— BEGIN Input records —

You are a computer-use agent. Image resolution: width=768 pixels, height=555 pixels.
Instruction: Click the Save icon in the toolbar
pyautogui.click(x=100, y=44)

— END Input records —
— BEGIN Input records —

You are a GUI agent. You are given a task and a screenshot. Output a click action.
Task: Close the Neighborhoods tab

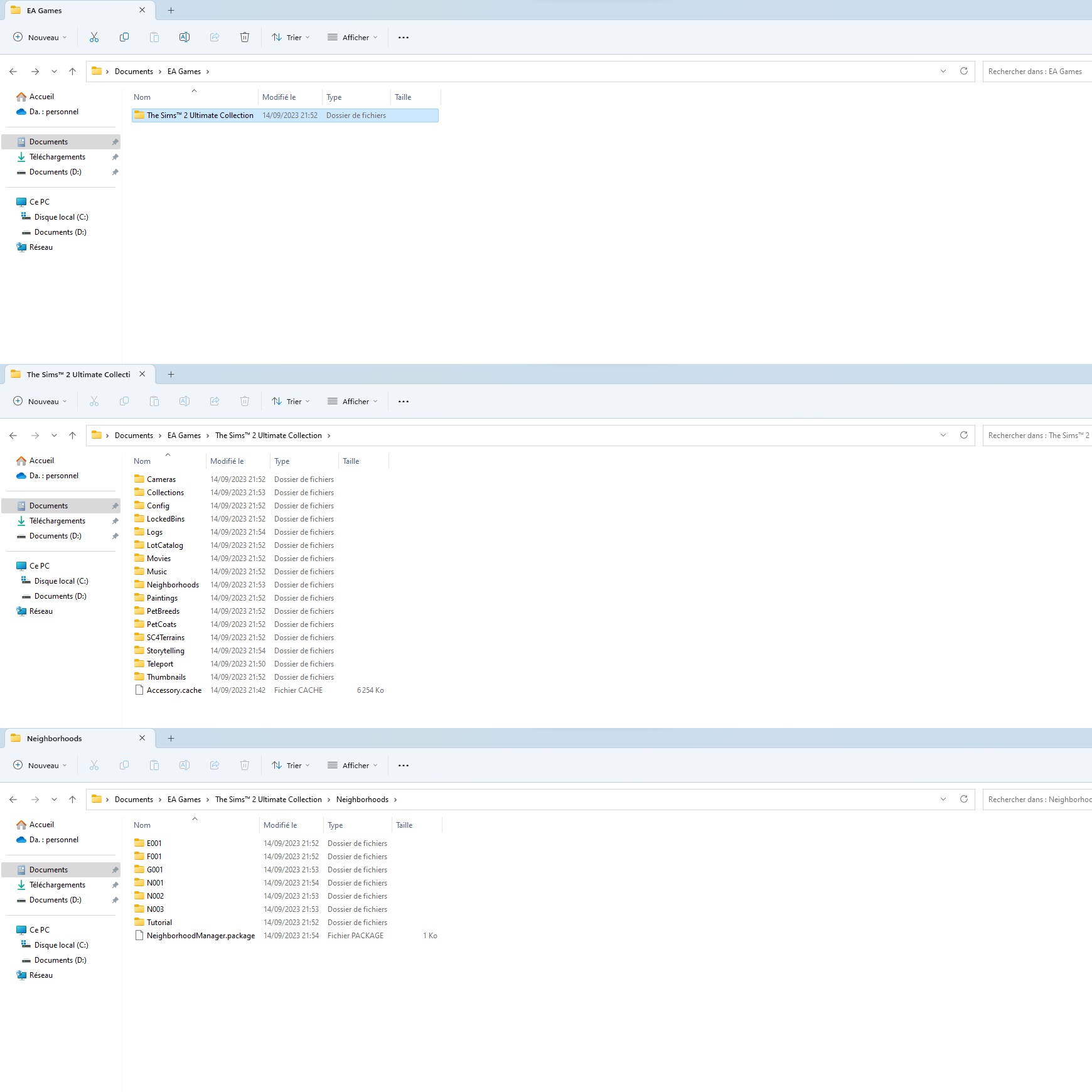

— END Input records —

▶ Work to do: Please find every line in the records that contains the word "agent" and copy each one out in full.

▶ The reply:
You are a computer-use agent. Image resolution: width=768 pixels, height=555 pixels.
You are a GUI agent. You are given a task and a screenshot. Output a click action.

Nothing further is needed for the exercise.